╭─ Page excerpt
The era of globalization has worsened this situation by ushering new actors into the human rights crisis in Burma—namely, multinational corporations (MNCs). Despite Burma’s record of torture and forced labor, MNCs continue to conduct business with Burma’s military regime. By supporting this regime, MNCs are making it more difficult for the international community to bring about long-lasting, structural, and democratic change in Burma.

In 1992, the American oil company Unocal Corporation embarked on a joint venture with the Burmese military regime and the French oil company, Total, to construct an oil pipeline in Burma. Known as the Yadana Project, this project involved the forced labor of thousands of Burmese villagers. After Unocal and its partners signed the offshore gas project with the Burmese government, an area that used to have only three military battalions expanded to ten. This increased military presence in a place without infrastructure resulted in the military forcing local people to carry equipment for the troops surveying the project. The military also forced people to build the barracks, compounds, fences, and roads that it needed to provide security for the project. When questioned, Unocal claimed that the human rights violations were committed by the Burmese military and not by the company. In reality, these violations would never have occurred if Unocal had not first initiated this project with the brutal military regime.

As the project progressed, large numbers of Burmese people were pouring across the border with Thailand, reporting that they had been forced to perform labor for the large pipeline project. In response, Khin Maung Kywe, Hla Oo, and myself formed the Federation of Trade Unions of Burma (FTUB) in Thailand. With the help of the international trade unions, FTUB worked to develop independent unions in the ethnic areas of the country and raise international awareness of workers’ rights violations in Burma. In organizing unions, documenting violations, and researching the cases, we discovered that Unocal had been informed in February 1994 that forced labor was being used and had decided to proceed with the pipeline project anyway.

Having read of legal approaches used to address basic rights violations in the United States, FTUB decided to use the U.S. legal system to address the labor abuses that Unocal was supporting. We approached several American labor rights organizations for assistance in pursuing this approach. Terry Collingsworth, the Executive Director of the International Labor Rights Fund, joined us as the lead counsel and helped us develop our case.
╰─
╭─ Record set
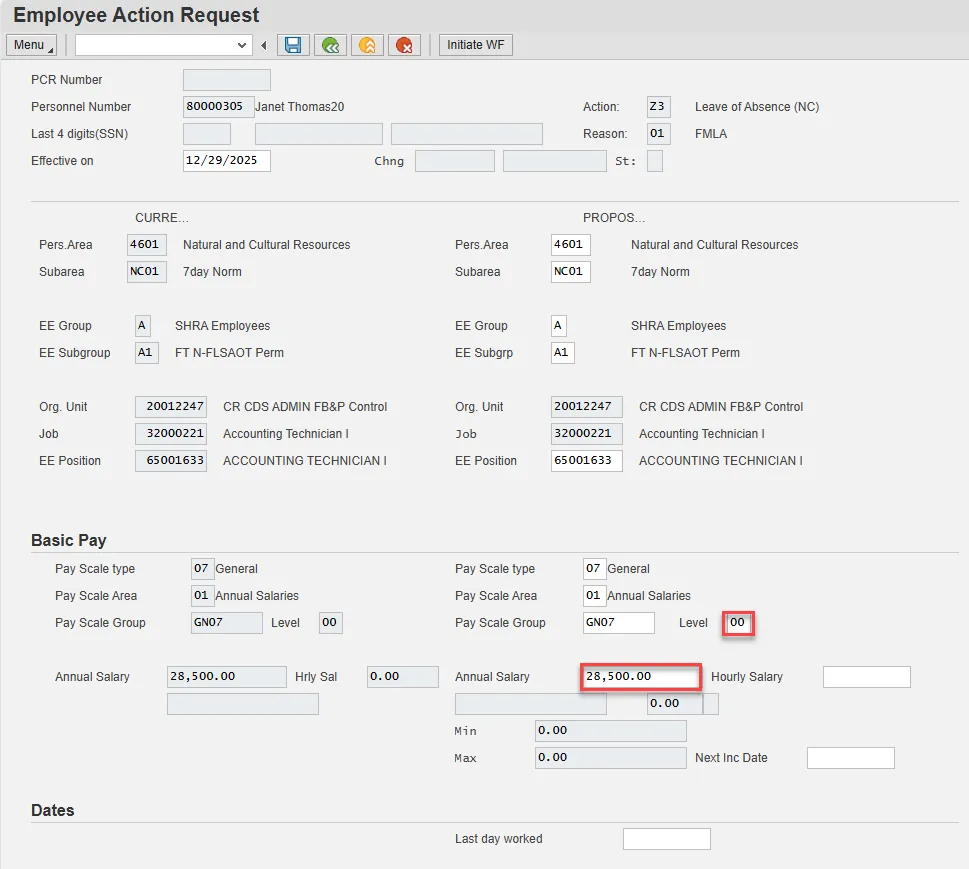Click the Next Inc Date field

coord(850,758)

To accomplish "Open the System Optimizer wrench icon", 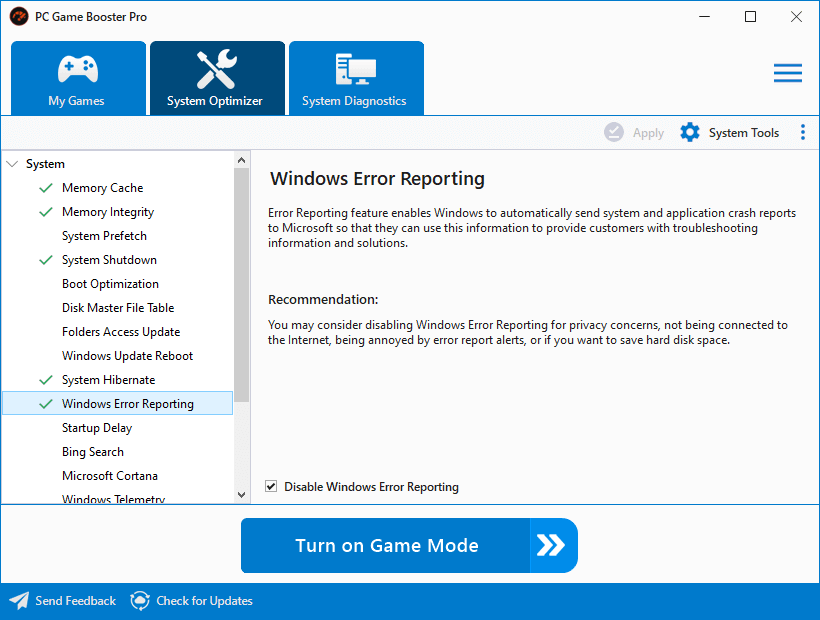I will (217, 68).
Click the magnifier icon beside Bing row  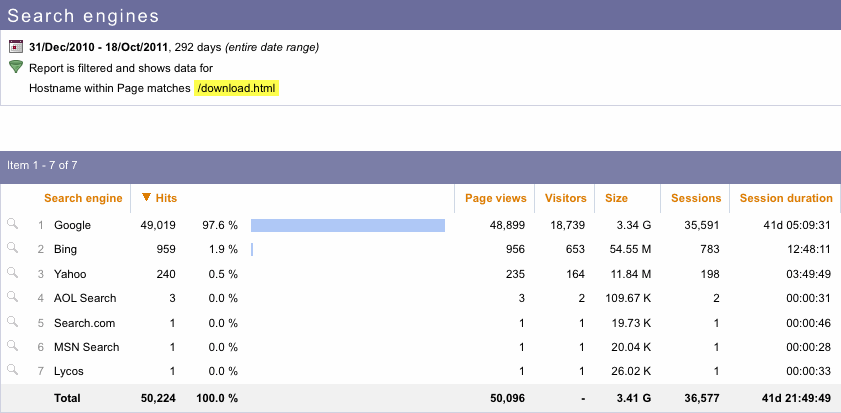pos(12,249)
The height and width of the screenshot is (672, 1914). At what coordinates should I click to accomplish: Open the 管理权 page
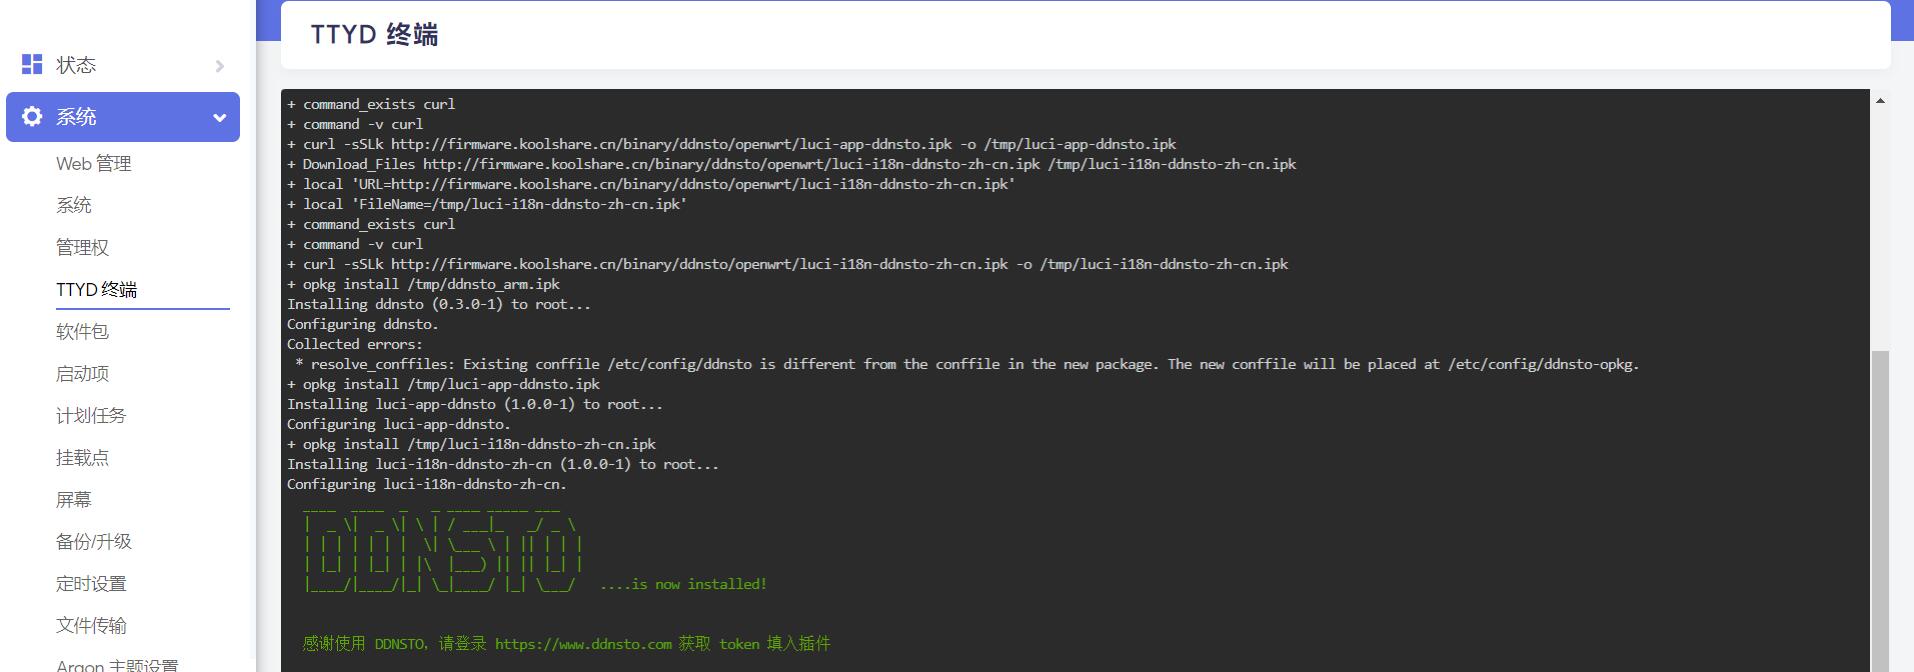(x=82, y=248)
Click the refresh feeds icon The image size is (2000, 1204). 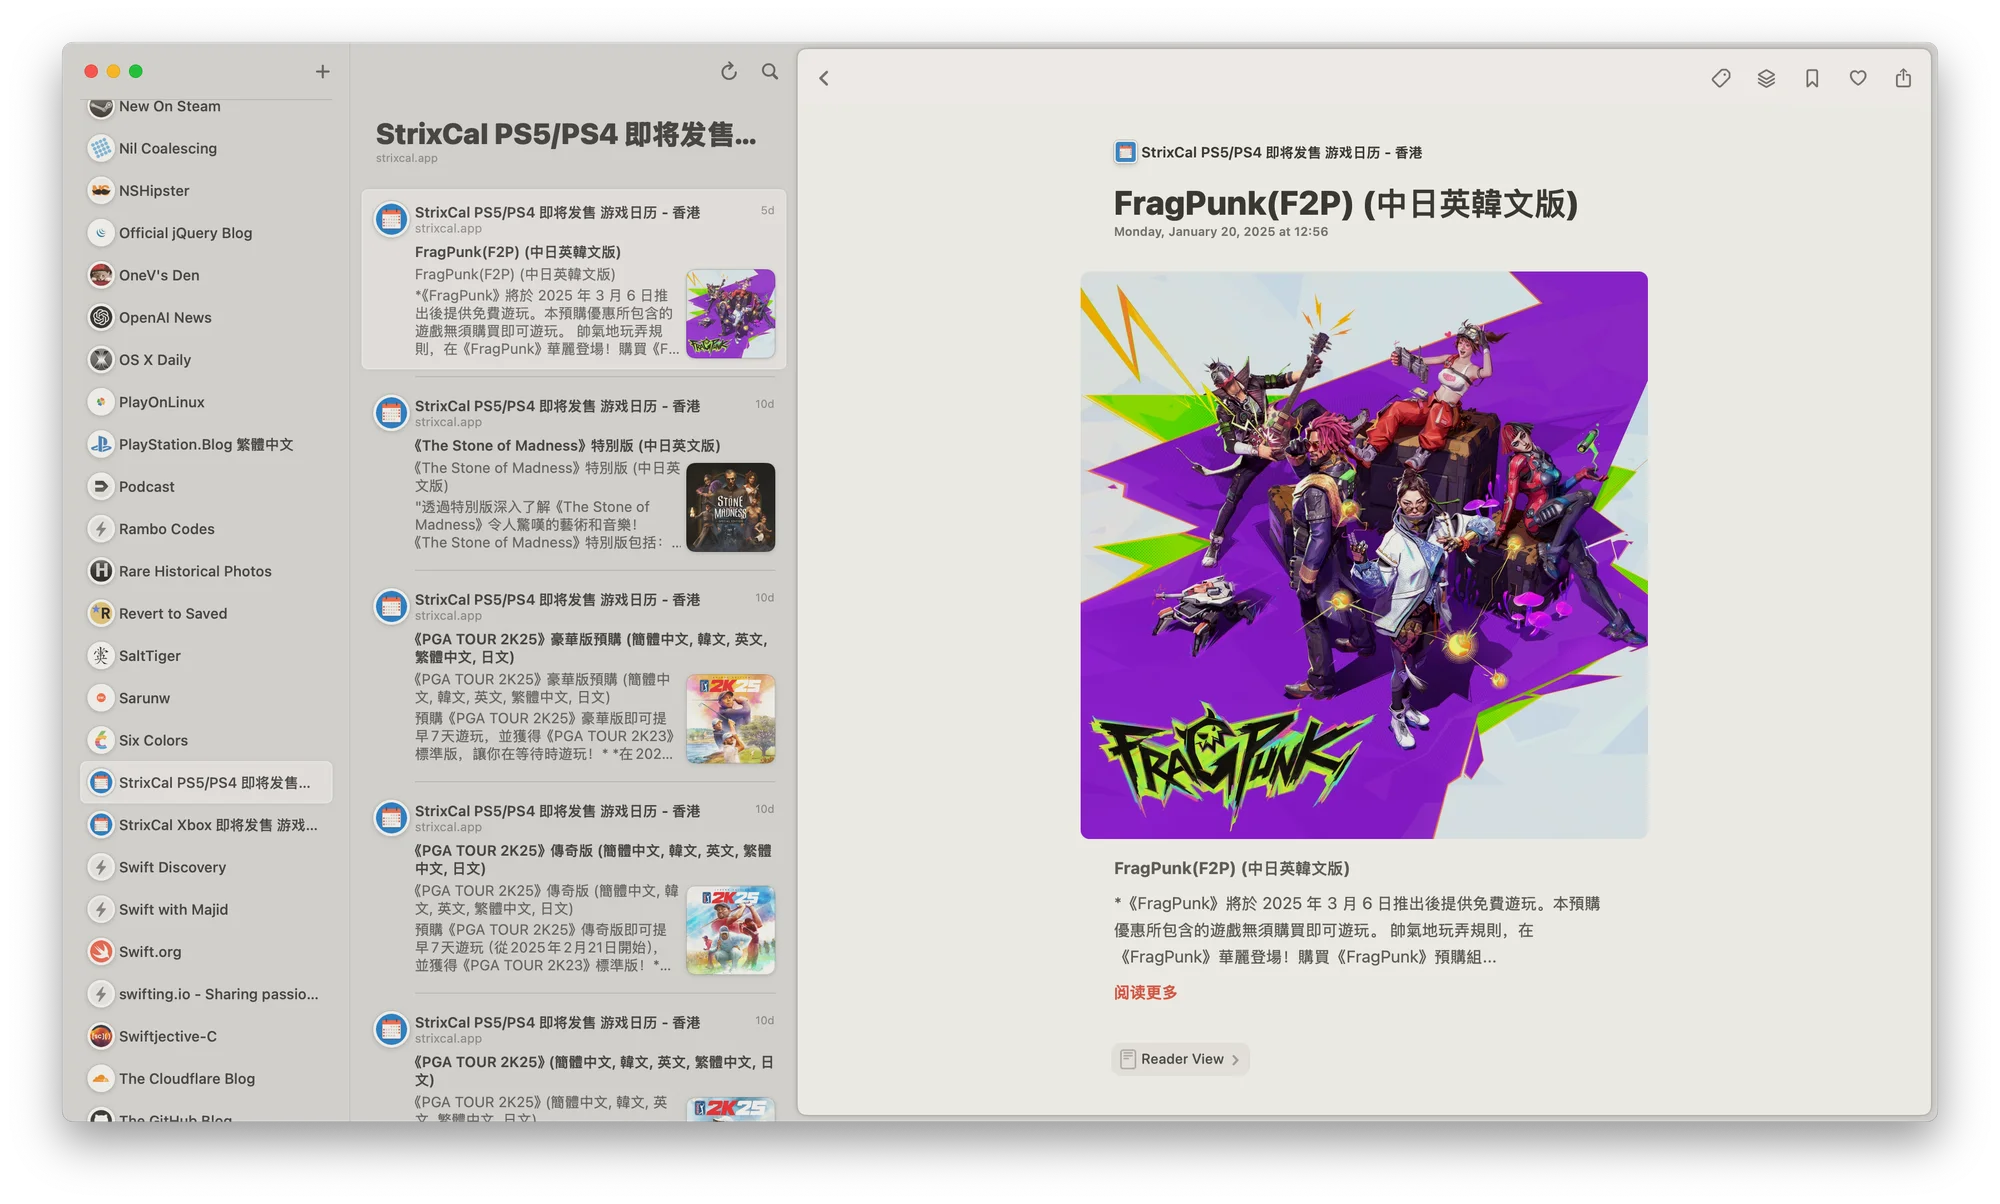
╰─
* Do this *
Reproduce the passage on Unocal and Burma word for word, everything from "The era of globalization" down to "change in Burma.".

* Exercise result *
The era of globalization has worsened this situation by ushering new actors into the human rights crisis in Burma—namely, multinational corporations (MNCs). Despite Burma’s record of torture and forced labor, MNCs continue to conduct business with Burma’s military regime. By supporting this regime, MNCs are making it more difficult for the international community to bring about long-lasting, structural, and democratic change in Burma.